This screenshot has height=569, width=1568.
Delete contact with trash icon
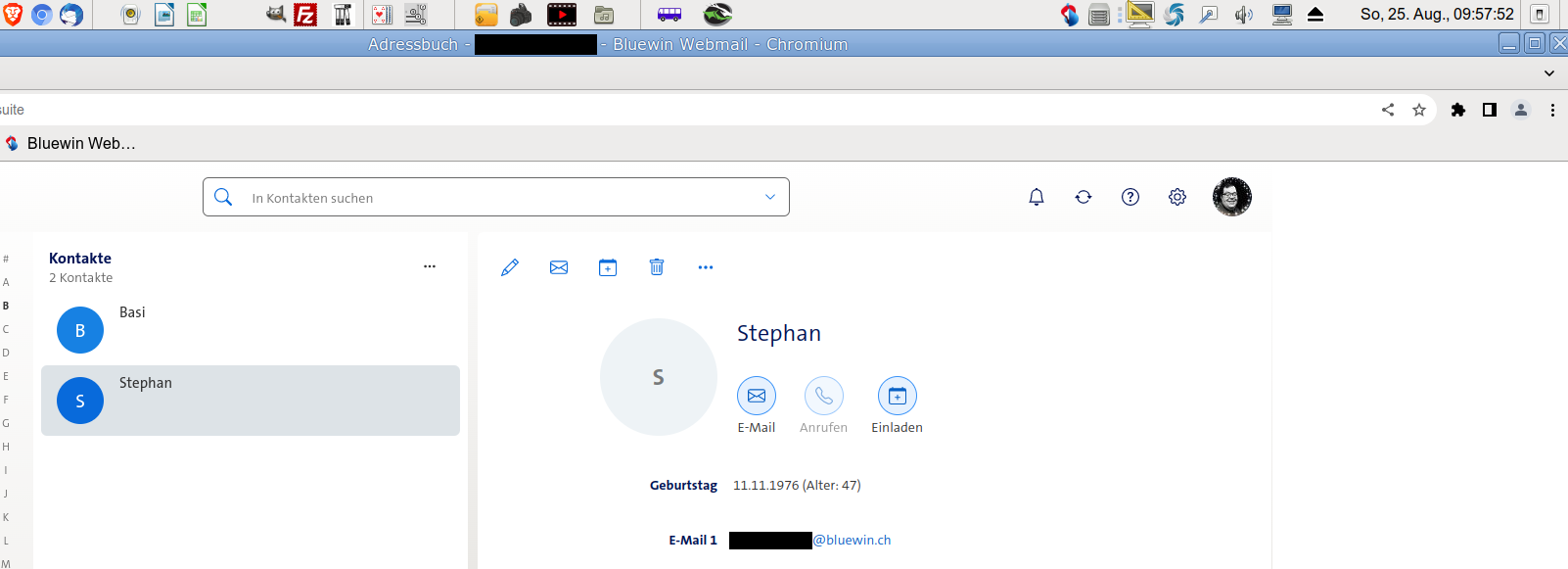[x=657, y=267]
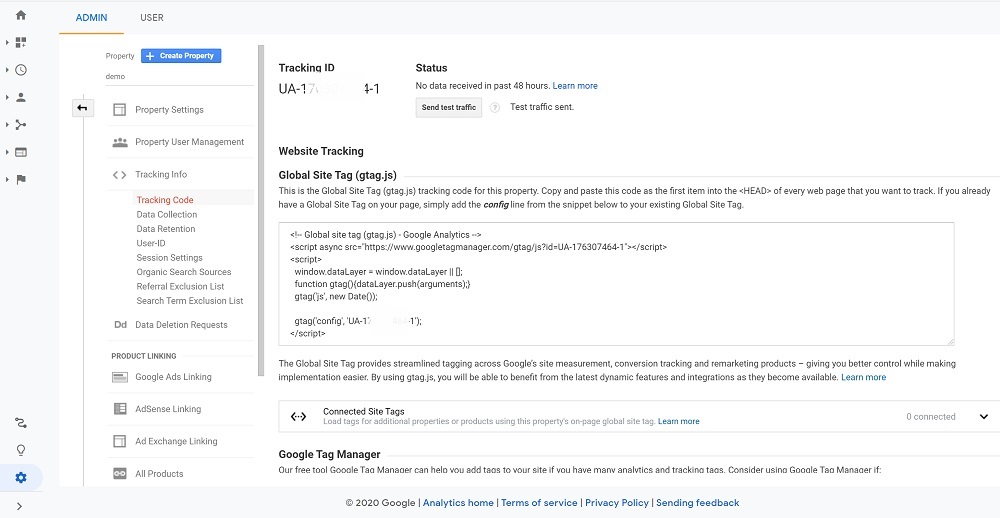Image resolution: width=1000 pixels, height=518 pixels.
Task: Click the Admin gear icon
Action: [x=21, y=477]
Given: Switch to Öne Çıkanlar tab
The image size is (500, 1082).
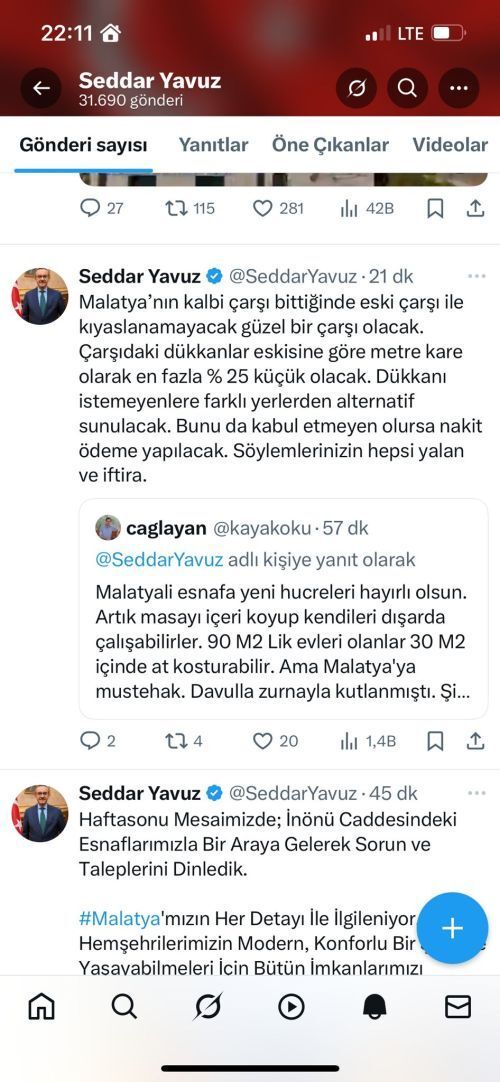Looking at the screenshot, I should coord(330,145).
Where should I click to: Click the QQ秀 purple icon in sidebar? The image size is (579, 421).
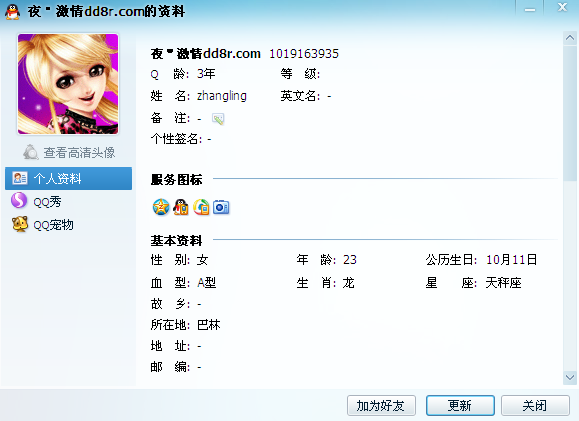tap(19, 201)
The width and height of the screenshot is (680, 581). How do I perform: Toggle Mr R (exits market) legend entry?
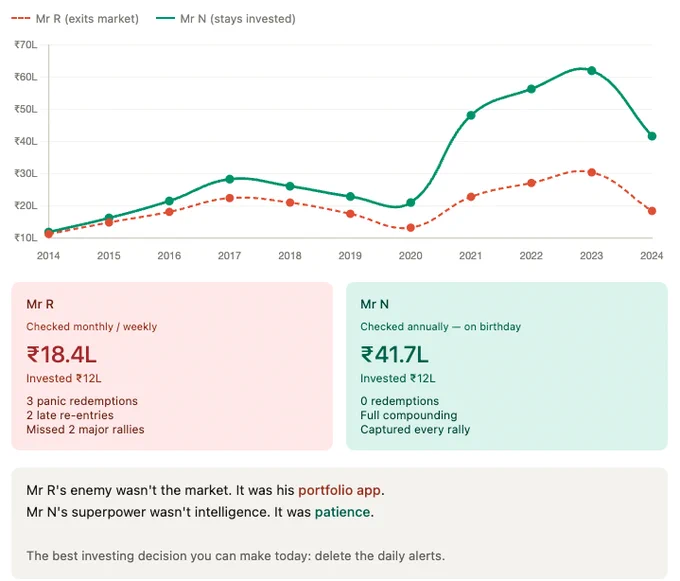tap(75, 19)
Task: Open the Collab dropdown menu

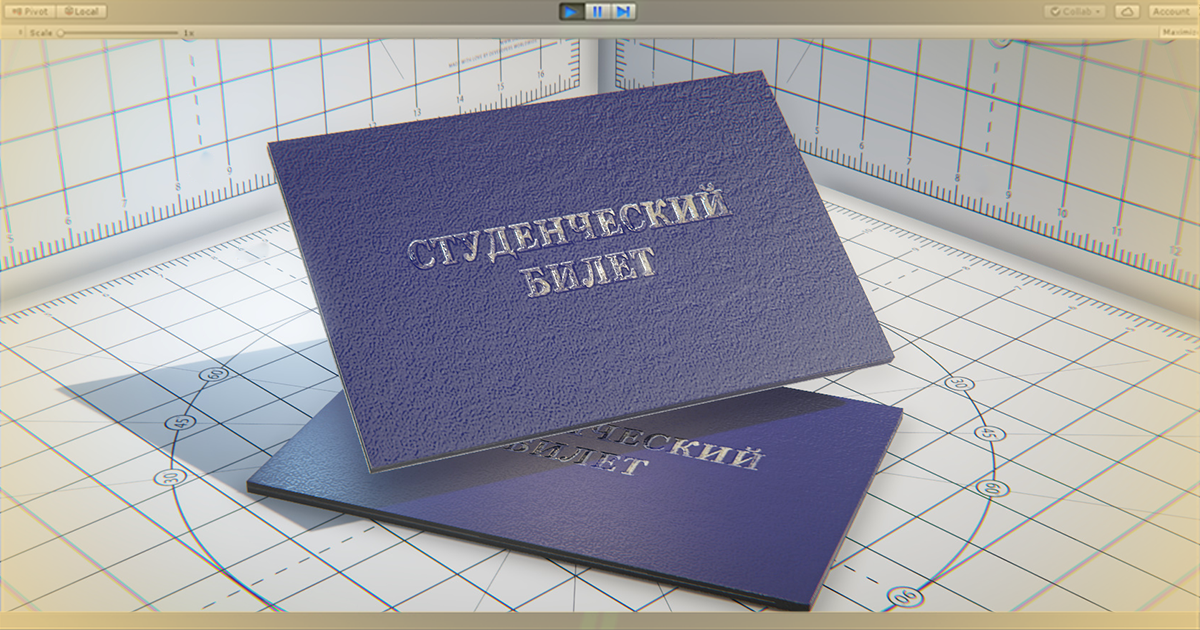Action: (1099, 12)
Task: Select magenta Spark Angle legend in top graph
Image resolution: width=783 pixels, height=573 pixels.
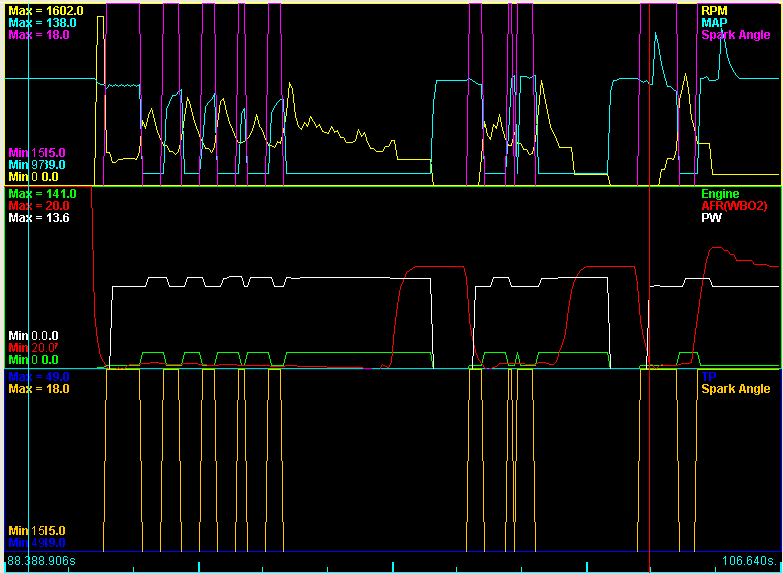Action: click(736, 35)
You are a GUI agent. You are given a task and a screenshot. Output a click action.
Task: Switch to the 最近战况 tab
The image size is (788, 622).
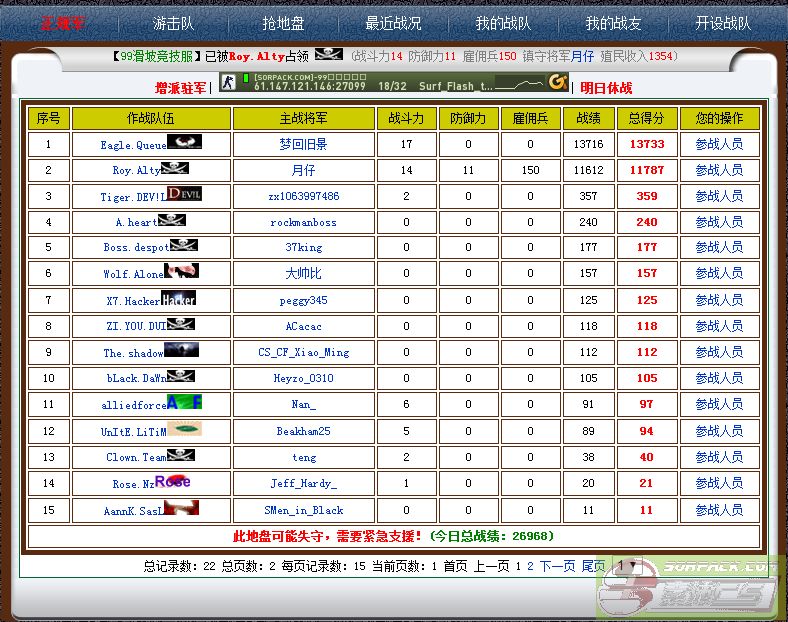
* * * * * * * * *
Please find every line in the records above that contains the string "icon", with case counting, and copy each of those lines.

Delete contact with trash icon
Task: Click the Admin gear icon
Where should I click to: Click the QQ秀 purple icon in sidebar? The image size is (579, 421).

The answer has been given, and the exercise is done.